Kizza Besigye, quatre fois candidat à la présidentielle, a été arrêté mardi une nouvelle fois pour incitation à la violence, une semaine après sa remise en liberté, a indiqué son avocat, Elias Lukwago.

"Le Dr Besigye et son collègue Samuel Lubega Makaku ont comparu hier soir (mercredi) pour répondre des accusations d'incitation à la violence et ont été écroués", a expliqué l'avocat. Samuel Lubega Makaku est également un ancien candidat à la présidentielle en Ouganda.

"C'est une parodie de justice. Ils ont été présentés dans la soirée et le magistrat savait qu'il n'était pas possible de présenter une demande de libération sous caution", a ajouté l'avocat.

Arrêté le mois dernier pour le même motif, Kizza Besigye a été libéré sous caution la semaine dernière et devait comparaitre jeudi devant la cour dans cette première affaire.

Le président ougandais Yoweri Museveni a pour l'instant refusé de répondre aux demandes de l'opposition visant notamment à soulager la pression fiscale exercée sur les 45 millions d'Ougandais.

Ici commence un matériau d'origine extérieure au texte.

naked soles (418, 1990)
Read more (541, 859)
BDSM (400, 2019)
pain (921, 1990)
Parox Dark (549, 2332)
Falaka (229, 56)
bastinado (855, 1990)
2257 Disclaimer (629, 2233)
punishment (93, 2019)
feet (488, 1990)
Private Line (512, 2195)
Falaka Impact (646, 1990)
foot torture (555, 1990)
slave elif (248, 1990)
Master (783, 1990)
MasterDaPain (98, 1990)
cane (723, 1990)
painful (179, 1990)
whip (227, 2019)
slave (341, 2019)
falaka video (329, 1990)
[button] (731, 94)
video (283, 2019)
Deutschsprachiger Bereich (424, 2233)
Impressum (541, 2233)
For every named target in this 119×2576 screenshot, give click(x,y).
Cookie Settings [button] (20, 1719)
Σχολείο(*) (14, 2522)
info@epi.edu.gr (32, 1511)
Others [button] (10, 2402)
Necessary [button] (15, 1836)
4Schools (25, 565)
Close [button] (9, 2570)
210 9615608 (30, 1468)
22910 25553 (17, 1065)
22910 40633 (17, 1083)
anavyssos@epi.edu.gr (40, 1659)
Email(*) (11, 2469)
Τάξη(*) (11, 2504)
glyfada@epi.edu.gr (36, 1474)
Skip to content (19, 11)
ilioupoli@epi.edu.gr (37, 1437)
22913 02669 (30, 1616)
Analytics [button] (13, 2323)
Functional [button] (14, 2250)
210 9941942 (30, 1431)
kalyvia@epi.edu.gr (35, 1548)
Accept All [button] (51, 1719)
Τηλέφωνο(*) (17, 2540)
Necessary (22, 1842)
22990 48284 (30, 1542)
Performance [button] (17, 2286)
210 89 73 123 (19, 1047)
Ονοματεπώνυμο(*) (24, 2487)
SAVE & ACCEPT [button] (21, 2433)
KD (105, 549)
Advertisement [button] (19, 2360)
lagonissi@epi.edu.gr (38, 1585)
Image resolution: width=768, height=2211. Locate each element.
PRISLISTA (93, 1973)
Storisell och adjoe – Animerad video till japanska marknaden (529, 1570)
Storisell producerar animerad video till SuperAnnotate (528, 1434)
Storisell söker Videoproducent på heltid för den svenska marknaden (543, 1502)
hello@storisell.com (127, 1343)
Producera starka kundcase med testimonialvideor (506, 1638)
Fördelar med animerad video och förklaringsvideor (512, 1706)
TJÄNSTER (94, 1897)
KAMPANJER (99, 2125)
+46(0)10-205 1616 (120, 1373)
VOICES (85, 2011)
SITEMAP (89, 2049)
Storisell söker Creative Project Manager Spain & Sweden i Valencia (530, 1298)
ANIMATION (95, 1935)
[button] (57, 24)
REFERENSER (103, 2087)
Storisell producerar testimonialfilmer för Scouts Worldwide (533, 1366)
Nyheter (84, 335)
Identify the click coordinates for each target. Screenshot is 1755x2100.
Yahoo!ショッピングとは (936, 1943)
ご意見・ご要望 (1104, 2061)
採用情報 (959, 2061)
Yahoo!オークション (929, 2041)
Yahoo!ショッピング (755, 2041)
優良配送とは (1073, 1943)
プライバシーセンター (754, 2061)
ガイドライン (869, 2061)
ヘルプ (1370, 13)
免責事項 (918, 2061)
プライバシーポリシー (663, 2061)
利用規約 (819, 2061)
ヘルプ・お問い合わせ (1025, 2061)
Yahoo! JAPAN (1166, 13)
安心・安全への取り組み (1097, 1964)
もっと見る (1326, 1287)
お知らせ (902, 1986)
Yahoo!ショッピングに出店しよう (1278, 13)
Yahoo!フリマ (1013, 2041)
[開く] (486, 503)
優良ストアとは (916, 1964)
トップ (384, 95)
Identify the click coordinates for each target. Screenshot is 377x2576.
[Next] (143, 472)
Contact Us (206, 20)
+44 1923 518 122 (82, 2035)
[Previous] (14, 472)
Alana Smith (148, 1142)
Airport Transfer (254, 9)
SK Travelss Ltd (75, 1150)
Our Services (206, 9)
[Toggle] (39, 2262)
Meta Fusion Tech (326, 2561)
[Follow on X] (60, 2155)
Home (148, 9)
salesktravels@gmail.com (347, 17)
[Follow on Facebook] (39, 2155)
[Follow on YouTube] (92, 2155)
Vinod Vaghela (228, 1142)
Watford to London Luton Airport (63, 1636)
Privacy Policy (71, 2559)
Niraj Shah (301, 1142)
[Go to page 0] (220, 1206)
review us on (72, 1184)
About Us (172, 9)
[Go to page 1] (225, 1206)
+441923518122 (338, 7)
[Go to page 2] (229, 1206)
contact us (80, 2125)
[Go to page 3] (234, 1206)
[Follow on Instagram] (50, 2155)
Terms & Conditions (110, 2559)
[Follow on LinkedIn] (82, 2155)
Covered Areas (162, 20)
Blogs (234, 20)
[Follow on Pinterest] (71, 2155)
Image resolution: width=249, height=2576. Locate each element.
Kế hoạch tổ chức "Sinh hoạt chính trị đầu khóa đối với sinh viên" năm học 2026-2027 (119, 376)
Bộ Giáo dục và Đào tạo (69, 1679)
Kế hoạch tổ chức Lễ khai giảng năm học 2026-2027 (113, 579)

La semaine dernière, le leader de l'opposition ougandaise Bobi Wine a dénoncé l'achat par le gouvernement de limousines pour la présidente du parlement et son adjoint et reproché au président de ne pas "donner la priorité aux souffrances des Ougandais".

Kizza Besigye avait jugé "scandaleux" l'achat de ces deux limousines pour 2,4 milliards de shillings, environ 600 000 euros.

Dans son discours à la Nation annuel la semaine dernière, le président Museveni avait affirmé que "baisser les taxes, notamment sur les importations, serait suicidaire, car cela inciterait le peuple à acheter de manière inconsidérée et épuiserait nos réserves de change".